What was to me the most interesting thing about that paper was that it illuminated something to me that had been puzzling me a bit. When I first started the series I had a pretty well organized biography of McGee, from early childhood, family relationships, even to the occupations of his grandparents on both sides, where he grew up, where he went to school; also the emotional and psychic trauma of his early years. I had intended to imbed these biographical facts here and there in the books as the series proceeded.

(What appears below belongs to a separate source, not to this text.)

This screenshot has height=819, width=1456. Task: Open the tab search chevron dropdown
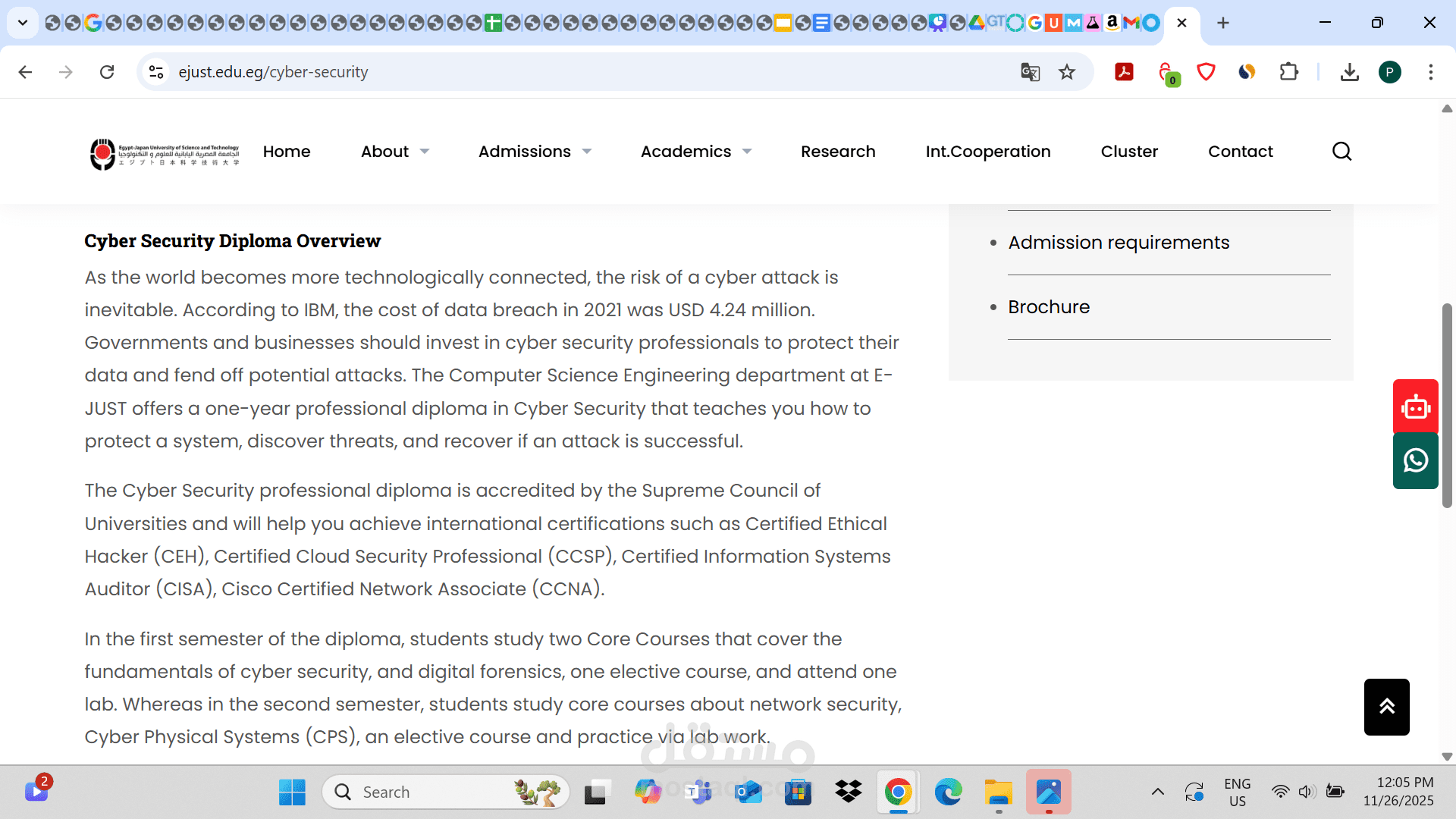[x=23, y=23]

As I went on, I found a reluctance to do that, which I did not understand. I just didn’t know why I felt so reluctant. So I didn’t do it. It sort of came to a head last year when Otto Penzler wrote to me and he said that I’m putting together a book; all of these people are going to write a biography of their protagonists. So-and-so is going to do so-and-so, and so on. We want you to do a biography of McGee. I dug out my old records on that and looked them over and I would have had to turn it from outline form into a sort of an essay. I wrote back and I said, “I don’t want to do this.” He wrote back and said, “Everybody’s doing it. Why not? Why the reluctance?” And I said, “I don’t know why I’m reluctant, but I don’t think it’s the right thing to do. I think people should use their own imagination to try to figure out in their minds what the background of this contemporary American character is.”

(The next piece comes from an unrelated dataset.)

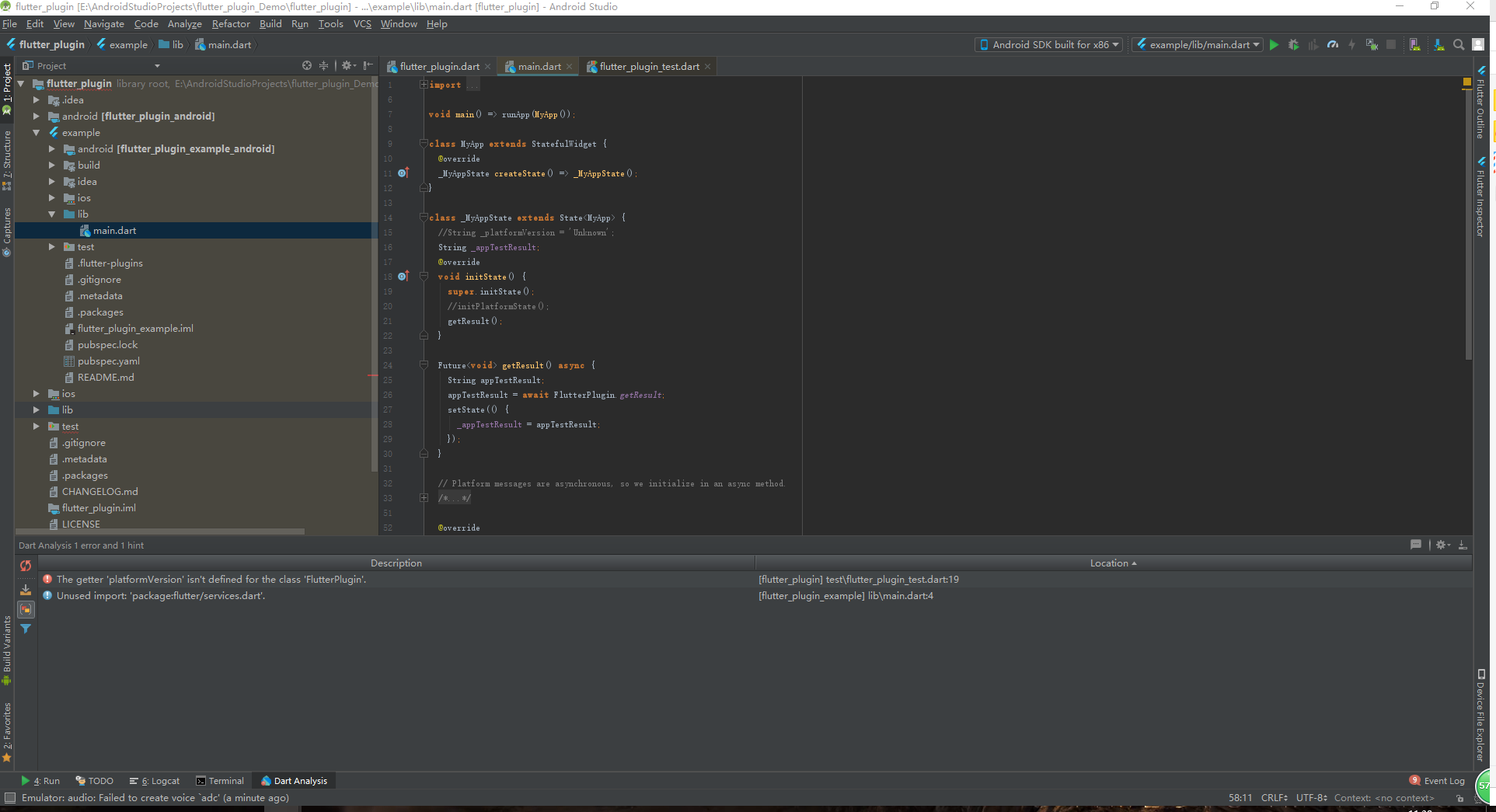The width and height of the screenshot is (1496, 812).
Task: Select the Profile app icon
Action: point(1333,44)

When I read Mr. Holtsmark’s paper, it was sort of a justification of my reluctance. Then I began to wonder, “How about these people who were devising initially these classic heroes of the past? I wonder if they had the same reluctance to go into the background of their people?” My classical education is very spotty. I was in the Wharton School of Finance and in Business Administration at Syracuse University and then took a Master’s from Harvard Business School. So when I should have been studying classical heroes and monsters I was studying double-entry book-keeping and what insurance companies can do to you and for you. I don’t know whether that particular aspect of it has been studied before, but it just intrigued me.
Why should there be a reluctance for me to tell the readers what my knowledge of the background of McGee is? I just don’t know. But I begin to see, through that paper, a sort of possible justification for it.